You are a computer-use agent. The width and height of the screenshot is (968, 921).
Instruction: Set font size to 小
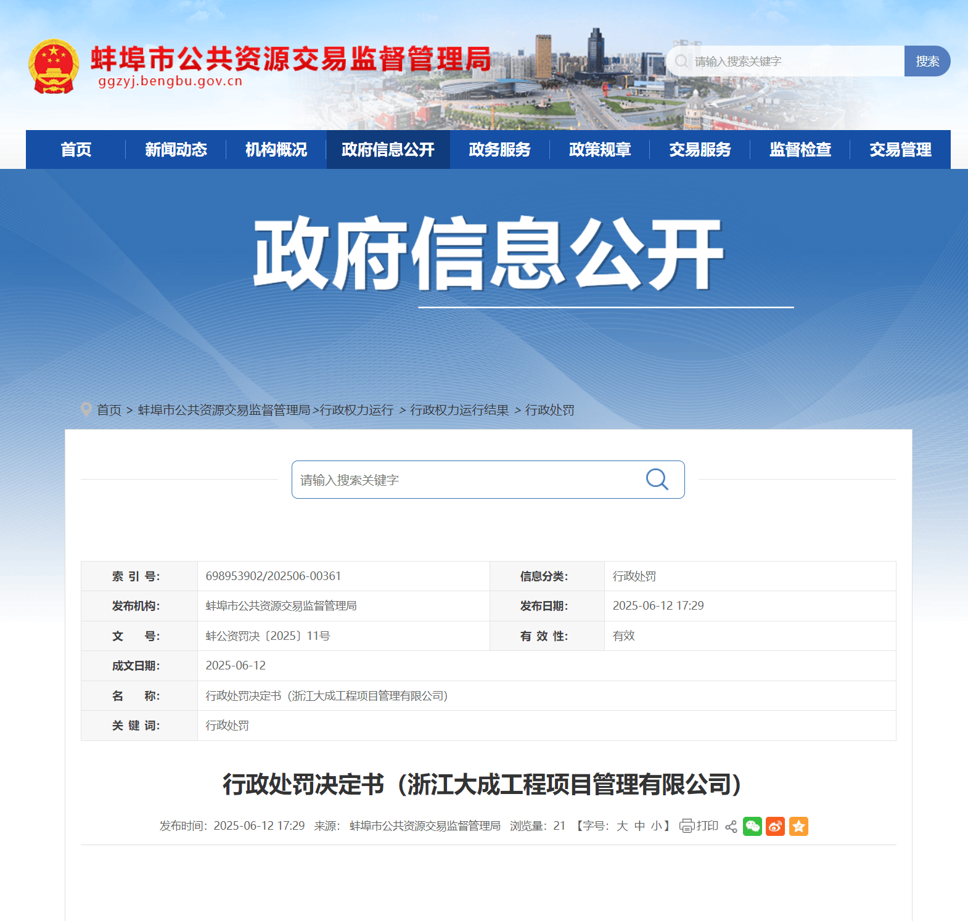coord(657,826)
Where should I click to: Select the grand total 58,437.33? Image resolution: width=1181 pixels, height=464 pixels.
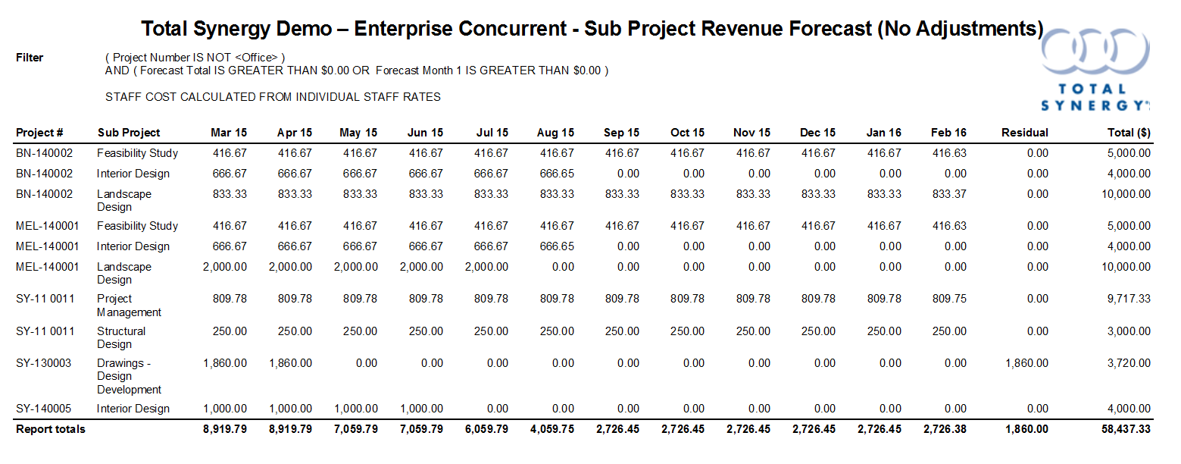pos(1123,429)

#### Task brief
Can you copy out every line of the listing above word for word, leaving the pictures out?

#### Result
You are a computer-use agent. The width and height of the screenshot is (968, 921).
Instruction: Set font size to 小
coord(657,826)
Where should I click to: Select the grand total 58,437.33? Image resolution: width=1181 pixels, height=464 pixels.
pos(1123,429)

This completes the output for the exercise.